■ **ABOUT THIS EXERCISE**: Everything from the first line of the records to the line containing "The width and height of the screenshot is (951, 615).", inclusive, is to be extracted exactly, and nothing more.
------------------------------------------------
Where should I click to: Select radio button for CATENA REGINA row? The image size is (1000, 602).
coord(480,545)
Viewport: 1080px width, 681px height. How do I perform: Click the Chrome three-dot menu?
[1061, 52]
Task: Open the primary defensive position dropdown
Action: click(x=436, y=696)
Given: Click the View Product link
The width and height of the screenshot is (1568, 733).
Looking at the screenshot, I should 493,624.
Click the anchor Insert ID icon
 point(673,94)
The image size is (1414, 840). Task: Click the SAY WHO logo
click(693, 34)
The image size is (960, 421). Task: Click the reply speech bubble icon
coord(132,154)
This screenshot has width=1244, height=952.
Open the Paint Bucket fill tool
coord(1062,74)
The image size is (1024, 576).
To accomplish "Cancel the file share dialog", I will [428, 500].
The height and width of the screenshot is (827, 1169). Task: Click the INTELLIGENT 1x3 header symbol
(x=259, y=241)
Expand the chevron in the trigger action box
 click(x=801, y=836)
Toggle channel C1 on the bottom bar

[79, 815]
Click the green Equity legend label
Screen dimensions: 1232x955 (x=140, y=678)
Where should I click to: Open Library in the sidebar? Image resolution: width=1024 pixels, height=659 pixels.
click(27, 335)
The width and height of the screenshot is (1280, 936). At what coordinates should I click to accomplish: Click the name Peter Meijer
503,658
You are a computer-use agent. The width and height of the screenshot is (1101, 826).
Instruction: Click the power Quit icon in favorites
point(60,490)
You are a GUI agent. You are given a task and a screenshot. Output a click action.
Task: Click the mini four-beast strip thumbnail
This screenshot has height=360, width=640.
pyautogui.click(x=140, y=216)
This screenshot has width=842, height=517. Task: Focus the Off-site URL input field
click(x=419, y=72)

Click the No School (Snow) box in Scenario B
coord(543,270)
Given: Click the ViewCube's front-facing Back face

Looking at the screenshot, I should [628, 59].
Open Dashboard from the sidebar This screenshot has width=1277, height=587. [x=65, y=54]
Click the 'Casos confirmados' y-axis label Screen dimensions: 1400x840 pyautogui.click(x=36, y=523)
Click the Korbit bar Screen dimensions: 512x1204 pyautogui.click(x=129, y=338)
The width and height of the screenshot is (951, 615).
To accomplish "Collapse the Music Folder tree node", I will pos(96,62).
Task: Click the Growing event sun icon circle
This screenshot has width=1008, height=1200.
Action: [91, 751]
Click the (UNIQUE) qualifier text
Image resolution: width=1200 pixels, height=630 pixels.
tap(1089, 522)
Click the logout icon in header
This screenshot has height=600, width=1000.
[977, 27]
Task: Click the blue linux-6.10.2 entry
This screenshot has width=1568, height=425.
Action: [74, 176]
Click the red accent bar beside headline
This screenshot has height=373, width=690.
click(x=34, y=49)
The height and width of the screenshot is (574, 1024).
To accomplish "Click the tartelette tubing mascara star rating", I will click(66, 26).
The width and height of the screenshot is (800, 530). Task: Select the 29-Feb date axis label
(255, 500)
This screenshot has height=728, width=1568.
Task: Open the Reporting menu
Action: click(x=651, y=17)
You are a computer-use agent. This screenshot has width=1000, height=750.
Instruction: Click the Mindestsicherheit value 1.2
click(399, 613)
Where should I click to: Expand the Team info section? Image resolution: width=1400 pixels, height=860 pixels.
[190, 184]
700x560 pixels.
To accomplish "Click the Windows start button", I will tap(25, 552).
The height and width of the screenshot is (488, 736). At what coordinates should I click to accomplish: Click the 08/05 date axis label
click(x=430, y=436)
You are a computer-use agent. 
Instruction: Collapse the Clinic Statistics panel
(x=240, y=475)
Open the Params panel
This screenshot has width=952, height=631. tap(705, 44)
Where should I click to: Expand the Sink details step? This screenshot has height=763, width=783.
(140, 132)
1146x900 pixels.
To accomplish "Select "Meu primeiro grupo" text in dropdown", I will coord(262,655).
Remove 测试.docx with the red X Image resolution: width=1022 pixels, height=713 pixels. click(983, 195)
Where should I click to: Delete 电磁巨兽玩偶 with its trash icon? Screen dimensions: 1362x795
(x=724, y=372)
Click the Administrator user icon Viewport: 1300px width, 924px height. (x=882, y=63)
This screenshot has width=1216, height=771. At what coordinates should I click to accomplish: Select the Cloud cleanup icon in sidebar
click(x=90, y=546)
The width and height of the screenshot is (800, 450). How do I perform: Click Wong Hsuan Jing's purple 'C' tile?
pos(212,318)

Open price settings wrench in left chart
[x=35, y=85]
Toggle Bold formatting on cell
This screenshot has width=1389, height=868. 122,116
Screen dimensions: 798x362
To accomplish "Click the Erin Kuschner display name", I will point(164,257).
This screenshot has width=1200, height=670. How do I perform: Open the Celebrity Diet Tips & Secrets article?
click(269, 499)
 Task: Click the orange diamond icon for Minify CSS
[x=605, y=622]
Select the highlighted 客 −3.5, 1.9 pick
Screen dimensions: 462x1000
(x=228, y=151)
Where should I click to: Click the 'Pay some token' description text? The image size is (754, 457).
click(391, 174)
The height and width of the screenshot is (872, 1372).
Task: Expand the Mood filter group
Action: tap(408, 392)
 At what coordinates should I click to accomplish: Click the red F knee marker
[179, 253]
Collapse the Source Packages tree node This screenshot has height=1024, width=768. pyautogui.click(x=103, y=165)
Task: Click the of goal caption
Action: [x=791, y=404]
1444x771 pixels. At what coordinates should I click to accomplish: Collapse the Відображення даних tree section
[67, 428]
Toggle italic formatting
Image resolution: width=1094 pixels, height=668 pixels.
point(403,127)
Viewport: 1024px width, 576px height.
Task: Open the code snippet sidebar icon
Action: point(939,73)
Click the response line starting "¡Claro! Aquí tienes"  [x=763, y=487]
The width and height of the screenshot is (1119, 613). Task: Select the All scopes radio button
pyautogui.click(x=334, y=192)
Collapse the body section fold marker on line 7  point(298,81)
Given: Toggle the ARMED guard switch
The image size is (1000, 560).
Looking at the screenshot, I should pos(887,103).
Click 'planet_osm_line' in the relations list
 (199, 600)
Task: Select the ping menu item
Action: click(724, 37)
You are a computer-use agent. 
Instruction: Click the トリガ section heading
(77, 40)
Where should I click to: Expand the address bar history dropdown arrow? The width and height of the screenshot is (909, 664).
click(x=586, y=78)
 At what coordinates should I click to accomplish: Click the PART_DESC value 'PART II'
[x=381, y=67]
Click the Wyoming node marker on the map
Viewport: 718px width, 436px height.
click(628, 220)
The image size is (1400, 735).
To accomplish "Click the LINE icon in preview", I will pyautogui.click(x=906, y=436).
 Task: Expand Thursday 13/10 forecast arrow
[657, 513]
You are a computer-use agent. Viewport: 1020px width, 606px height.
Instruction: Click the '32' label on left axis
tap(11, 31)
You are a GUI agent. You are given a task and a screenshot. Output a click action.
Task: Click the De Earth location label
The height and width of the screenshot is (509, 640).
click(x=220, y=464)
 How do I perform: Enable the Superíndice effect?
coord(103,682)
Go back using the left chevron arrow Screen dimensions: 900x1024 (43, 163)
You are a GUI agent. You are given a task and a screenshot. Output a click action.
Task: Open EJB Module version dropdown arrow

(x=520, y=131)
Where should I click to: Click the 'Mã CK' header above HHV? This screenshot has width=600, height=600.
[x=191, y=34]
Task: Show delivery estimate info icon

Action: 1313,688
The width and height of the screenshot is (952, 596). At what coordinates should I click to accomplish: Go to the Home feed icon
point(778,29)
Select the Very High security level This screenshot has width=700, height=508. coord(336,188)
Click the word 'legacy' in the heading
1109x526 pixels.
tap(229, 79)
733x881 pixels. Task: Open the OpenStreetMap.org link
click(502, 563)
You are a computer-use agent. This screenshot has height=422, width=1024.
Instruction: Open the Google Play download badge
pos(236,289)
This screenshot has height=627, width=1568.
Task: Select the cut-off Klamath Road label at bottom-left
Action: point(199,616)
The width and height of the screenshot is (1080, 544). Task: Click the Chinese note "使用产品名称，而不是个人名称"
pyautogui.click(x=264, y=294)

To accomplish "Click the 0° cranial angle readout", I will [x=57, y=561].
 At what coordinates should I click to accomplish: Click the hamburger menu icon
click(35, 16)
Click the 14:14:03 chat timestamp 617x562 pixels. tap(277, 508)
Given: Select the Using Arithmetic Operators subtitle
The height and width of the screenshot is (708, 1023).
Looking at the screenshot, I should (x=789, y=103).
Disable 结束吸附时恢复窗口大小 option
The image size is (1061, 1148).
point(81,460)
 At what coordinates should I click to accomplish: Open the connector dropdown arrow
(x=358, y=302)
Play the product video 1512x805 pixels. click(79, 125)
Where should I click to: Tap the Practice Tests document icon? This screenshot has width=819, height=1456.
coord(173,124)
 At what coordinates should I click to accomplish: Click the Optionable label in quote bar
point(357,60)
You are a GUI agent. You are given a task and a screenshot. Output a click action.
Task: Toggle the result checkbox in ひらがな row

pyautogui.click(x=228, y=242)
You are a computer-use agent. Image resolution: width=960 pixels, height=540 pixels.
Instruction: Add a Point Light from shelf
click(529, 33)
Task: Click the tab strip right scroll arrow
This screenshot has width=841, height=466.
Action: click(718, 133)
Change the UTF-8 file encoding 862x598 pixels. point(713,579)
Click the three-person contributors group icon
------------------------------------------------
■ **EXERCISE OUTPUT**:
Where should I click to: Select radio button for CATENA REGINA row? The image size is (1000, 602).
coord(480,545)
Viewport: 1080px width, 681px height. How do I perform: Click the Chrome three-dot menu?
[1061, 52]
Task: Open the primary defensive position dropdown
Action: click(x=436, y=696)
Given: Click the View Product link
The width and height of the screenshot is (1568, 733).
Looking at the screenshot, I should 493,624.
Click the anchor Insert ID icon
 point(673,94)
The image size is (1414, 840). Task: Click the SAY WHO logo
click(693, 34)
The image size is (960, 421). Task: Click the reply speech bubble icon
coord(132,154)
This screenshot has width=1244, height=952.
Open the Paint Bucket fill tool
coord(1062,74)
The image size is (1024, 576).
To accomplish "Cancel the file share dialog", I will [428, 500].
The height and width of the screenshot is (827, 1169). Task: Click the INTELLIGENT 1x3 header symbol
(x=259, y=241)
Expand the chevron in the trigger action box
 click(x=801, y=836)
Toggle channel C1 on the bottom bar

[79, 815]
Click the green Equity legend label
Screen dimensions: 1232x955 (x=140, y=678)
Where should I click to: Open Library in the sidebar? Image resolution: width=1024 pixels, height=659 pixels.
click(27, 335)
The width and height of the screenshot is (1280, 936). At what coordinates should I click to accomplish: Click the name Peter Meijer
503,658
You are a computer-use agent. The width and height of the screenshot is (1101, 826).
Instruction: Click the power Quit icon in favorites
point(60,490)
You are a GUI agent. You are given a task and a screenshot. Output a click action.
Task: Click the mini four-beast strip thumbnail
This screenshot has height=360, width=640.
pyautogui.click(x=140, y=216)
This screenshot has width=842, height=517. Task: Focus the Off-site URL input field
click(x=419, y=72)

Click the No School (Snow) box in Scenario B
coord(543,270)
Given: Click the ViewCube's front-facing Back face

Looking at the screenshot, I should [628, 59].
Open Dashboard from the sidebar This screenshot has width=1277, height=587. [x=65, y=54]
Click the 'Casos confirmados' y-axis label Screen dimensions: 1400x840 pyautogui.click(x=36, y=523)
Click the Korbit bar Screen dimensions: 512x1204 pyautogui.click(x=129, y=338)
The width and height of the screenshot is (951, 615).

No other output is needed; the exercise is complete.